I think the MBS a generalized term they are using to mask the fact that their problem really lies in the shadow banking system laden with exotic securities and derivatives which is a bottomless pit. A 62 trillion dollar market unraveling.
So far all I hear is generalizations and no specifics from Bernanke and Paulson with Reps and Senators not asking the right questions.
http://www.ft.com/cms/s/0/622acc9e-87f1-11dd-b114-0000779fd18c.html?nclick_check=1We are observing an accelerated run on the shadow banking system that is leading to its unravelling. If lender-of-last-resort support and deposit insurance are extended to more of its members, these institutions will have to be regulated like banks, to avoid moral hazard. Of course this severe financial crisis is also taking its toll on traditional banks: hundreds are insolvent and will have to close.

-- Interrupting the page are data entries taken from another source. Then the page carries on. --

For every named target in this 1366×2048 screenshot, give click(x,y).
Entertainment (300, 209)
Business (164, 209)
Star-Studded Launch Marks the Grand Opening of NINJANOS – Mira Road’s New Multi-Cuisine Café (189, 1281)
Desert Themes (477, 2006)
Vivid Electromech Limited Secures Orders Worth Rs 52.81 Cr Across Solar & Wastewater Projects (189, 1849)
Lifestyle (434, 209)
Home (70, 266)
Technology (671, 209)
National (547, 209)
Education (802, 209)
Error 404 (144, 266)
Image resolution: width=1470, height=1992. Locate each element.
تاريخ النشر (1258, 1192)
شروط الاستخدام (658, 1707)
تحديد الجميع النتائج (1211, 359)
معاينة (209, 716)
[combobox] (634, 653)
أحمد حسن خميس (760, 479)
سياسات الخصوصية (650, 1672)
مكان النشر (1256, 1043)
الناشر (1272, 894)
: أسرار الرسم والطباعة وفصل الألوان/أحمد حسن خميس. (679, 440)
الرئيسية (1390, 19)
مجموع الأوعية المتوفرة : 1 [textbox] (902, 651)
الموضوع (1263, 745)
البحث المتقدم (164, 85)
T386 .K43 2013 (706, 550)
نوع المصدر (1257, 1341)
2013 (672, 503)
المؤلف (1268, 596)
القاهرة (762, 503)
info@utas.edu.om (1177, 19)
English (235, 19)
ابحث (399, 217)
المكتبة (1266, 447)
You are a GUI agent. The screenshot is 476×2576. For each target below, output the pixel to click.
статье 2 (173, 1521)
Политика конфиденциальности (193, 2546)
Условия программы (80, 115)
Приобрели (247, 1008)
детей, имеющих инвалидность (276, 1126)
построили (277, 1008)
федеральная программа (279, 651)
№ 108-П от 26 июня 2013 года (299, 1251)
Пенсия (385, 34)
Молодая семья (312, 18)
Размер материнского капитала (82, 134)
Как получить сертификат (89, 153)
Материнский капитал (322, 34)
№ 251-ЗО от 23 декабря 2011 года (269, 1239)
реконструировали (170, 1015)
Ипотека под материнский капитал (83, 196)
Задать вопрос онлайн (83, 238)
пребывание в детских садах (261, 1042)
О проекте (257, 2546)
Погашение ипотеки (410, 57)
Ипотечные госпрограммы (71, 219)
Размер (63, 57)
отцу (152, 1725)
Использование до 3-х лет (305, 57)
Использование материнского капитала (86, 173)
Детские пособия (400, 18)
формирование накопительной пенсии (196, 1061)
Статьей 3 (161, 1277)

The real economic side of this financial crisis will be a severe US recession. Financial contagion, the strong euro, falling US imports, the bursting of European housing bubbles, high oil prices and a hawkish European Central Bank will lead to a recession in the eurozone, the UK and most advanced economies.
European financial institutions are at risk of sharp losses because of the toxic US securitised products sold to them; the massive increase in leverage following aggressive risk-taking and domestic securitisation; a severe liquidity crunch exacerbated by a dollar shortage and a credit crunch; the bursting of domestic housing bubbles; household and corporate defaults in the recession; losses hidden by regulatory forbearance; the exposure of Swedish, Austrian and Italian banks to the Baltic states, Iceland and southern Europe where housing and credit bubbles financed in foreign currency are leading to hard landings.
Thus the financial crisis of the century will also envelop European financial institutions.